By Baqir Sajjad Syed 
Friday, 19 Jun, 2009 | 03:03 AM PST |
 

President Asif Ali Zardari and Prime Minister Manmohan Singh proceed to line up for a family photo at the Shanghai Cooperation Organisation (SCO) summit in Yekaterinburg.—Reuters

ISLAMABAD: President Asif Ali Zardari has dropped his plan to attend the 15th Non-Aligned Movement summit in Egyptian resort of Sharm El Sheikh where, according to an announcement, he was to meet Indian Prime Minister Manmohan Singh.
The Pakistan delegation to the summit will now be led by Prime Minister Syed Yousuf Raza Gilani. ‘Our prime minister will be attending the NAM summit,’ Foreign Office spokesman Abdul Basit said.
The plan was changed after the Yekaterinburg meeting between President Zardari and Prime Minister Singh on the sidelines of the Shanghai Cooperation Organisation (SCO) summit which, according to diplomatic sources, became ‘unpleasant’ at the outset because of Mr Singh’s ‘rude’ remarks. 

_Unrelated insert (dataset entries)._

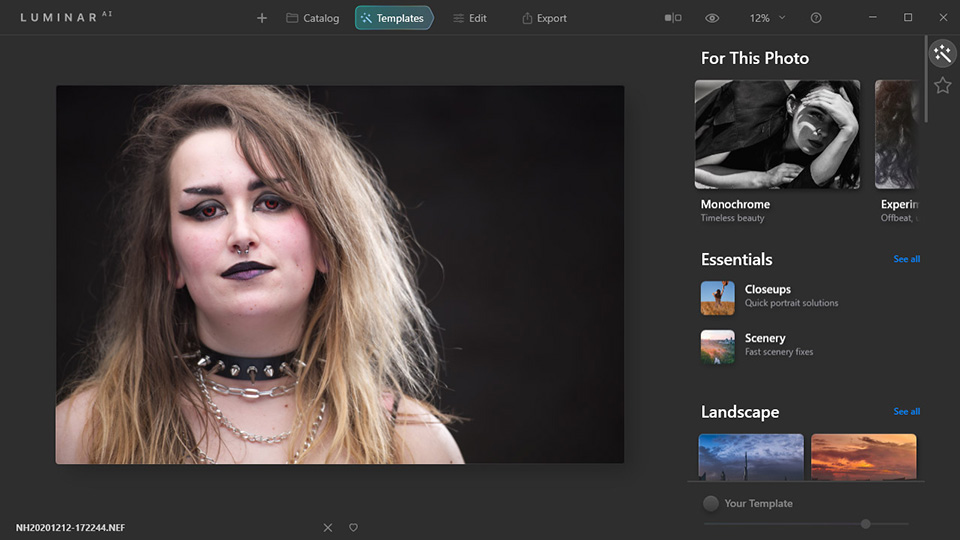The height and width of the screenshot is (540, 960).
Task: Switch to the Catalog tab
Action: (x=312, y=18)
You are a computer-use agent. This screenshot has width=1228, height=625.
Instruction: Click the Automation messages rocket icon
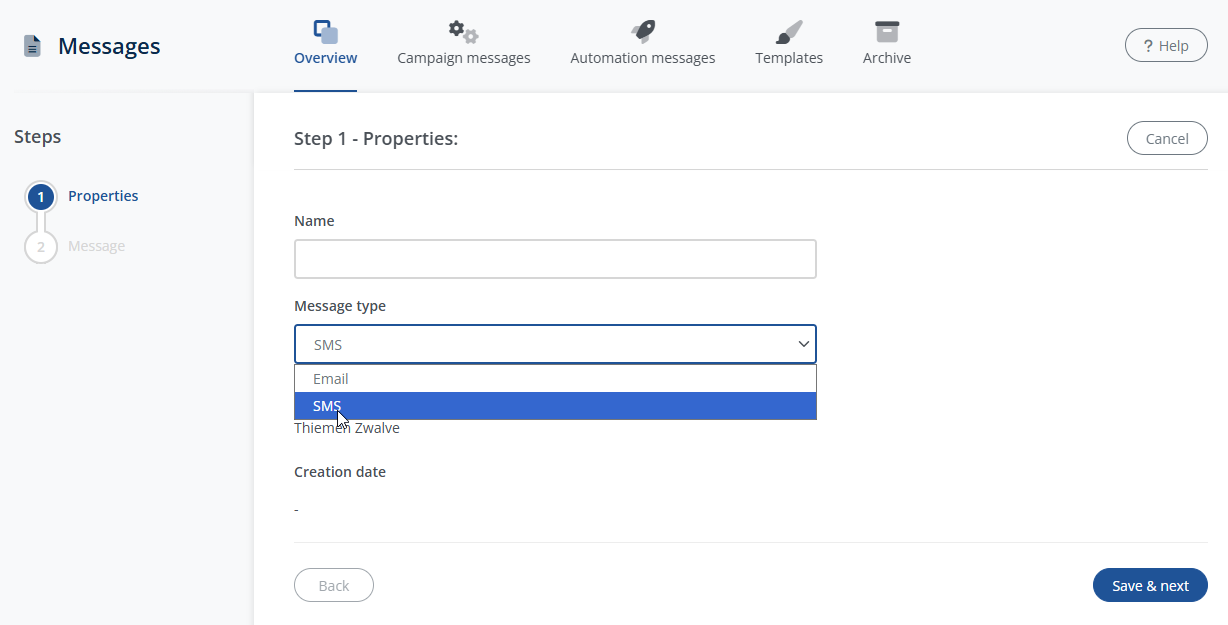(642, 31)
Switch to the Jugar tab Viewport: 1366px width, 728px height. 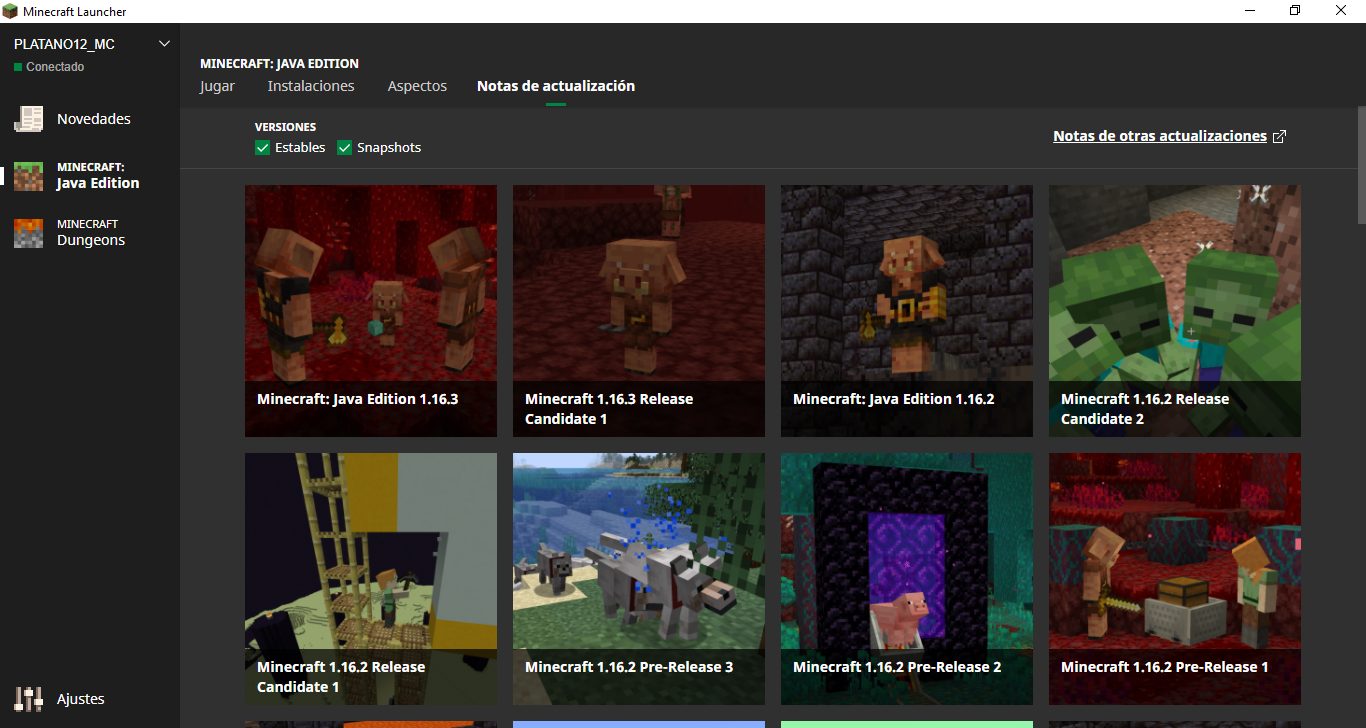pos(217,86)
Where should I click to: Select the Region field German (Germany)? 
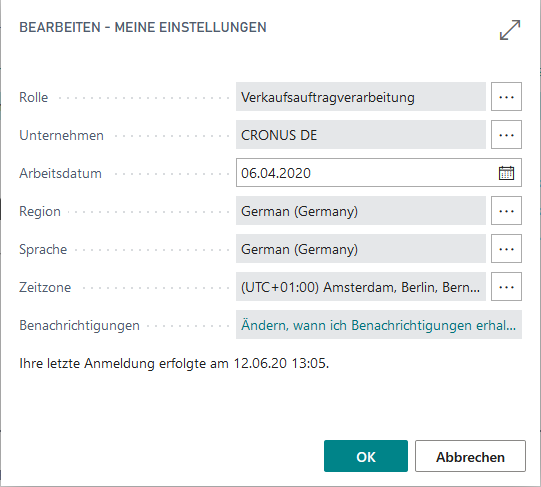point(361,211)
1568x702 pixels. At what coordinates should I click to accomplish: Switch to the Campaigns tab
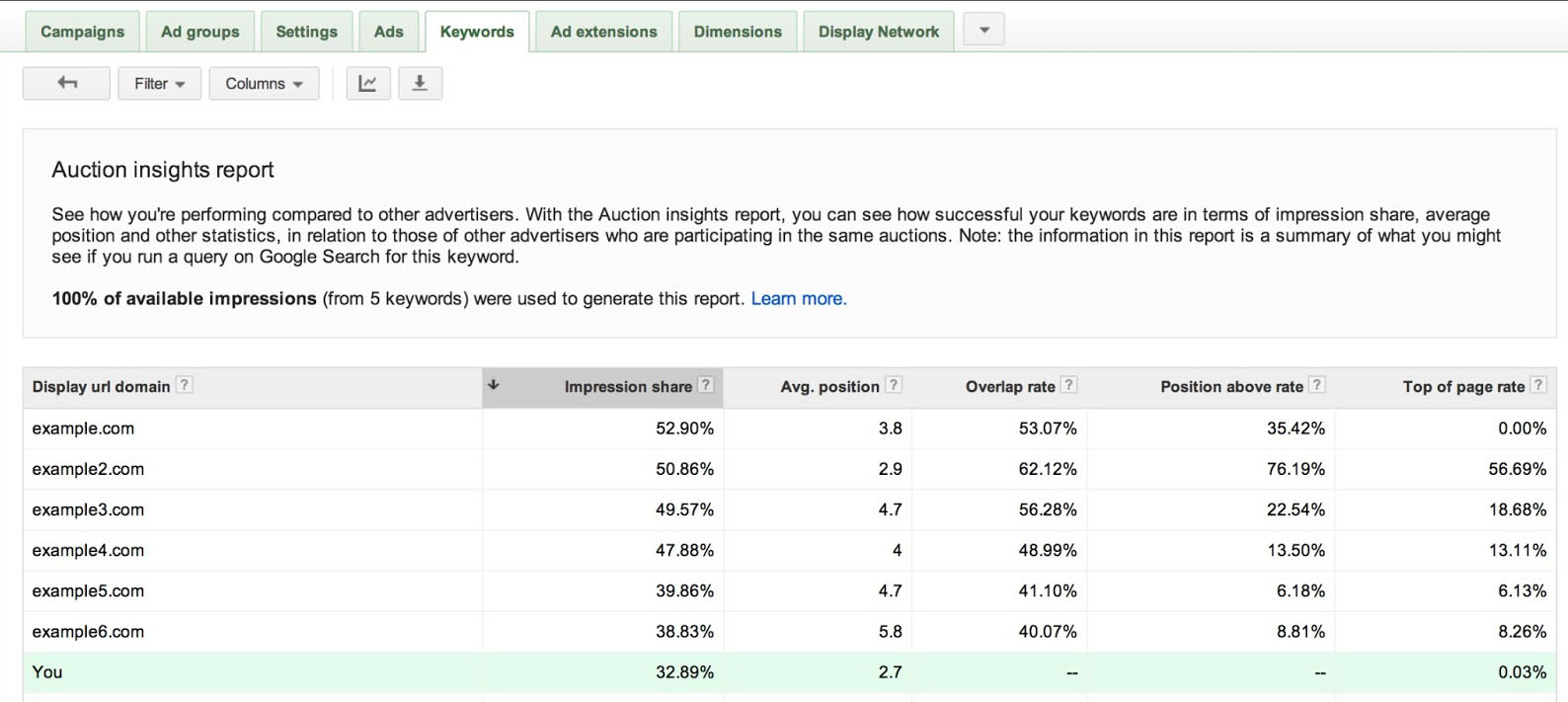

Before the start of the ice-breaking meeting, the Indian premier bluntly told President Zardari in presence of reporters that his mandate was limited to telling Pakistan that it should not allow its soil to be used for terrorism against India. 
The remark irked President Zardari who immediately asked the media to be escorted out of the conference room. In a press statement issued after the meeting, President Zardari’s office had announced that the two leaders would get together again in Sharm El Sheikh.
Foreign Minister Shah Mehmood Qureshi had also confirmed the Sharm El Sheikh meeting between the two leaders. Sources here claimed that the president had decided to skip the Sharm El Sheikh trip to avoid another encounter with Mr Singh.
 
The FO spokesman played down Mr Zardari’s decision not to attend the summit and said: ‘It was agreed that there will be another meeting of the political leadership of the two countries during NAM summit.’
The FO spokesman said Pakistan was satisfied with the outcome of the Yekaterinburg meeting between President Zardari and Prime Minister Singh and it had never expected the interaction to lead to immediate resumption of composite dialogue between the two countries.
‘From our perspective, the SCO summit in Russia provided a good opportunity for Pakistan and India to break the ice,’ he said at his briefing on Thursday, adding that Pakistan had gone to the meeting with all sincerity and seriousness.
Pakistan now appears to be pinning hopes on the secretaries’ level talks and wants them to be ‘result oriented’. ‘We are looking forward to a productive meeting between the foreign secretaries. Normal relations between our two countries, free of disputes and conflict and embedded in the principles of non-interference, equality and mutual respect, are indispensable for peace, security and prosperity in our region,’ said Mr Basit.
APP adds: The spokesman said Pakistan had suffered the most because of extremism and terrorism, adding that there had been 22 terrorist attacks in various parts of the country over the past one year, claiming 300 lives.
Answering a question about shifting of troops, the spokesman said: ‘It is incorrect that troops have been withdrawing from the eastern border for deployment on the western border.’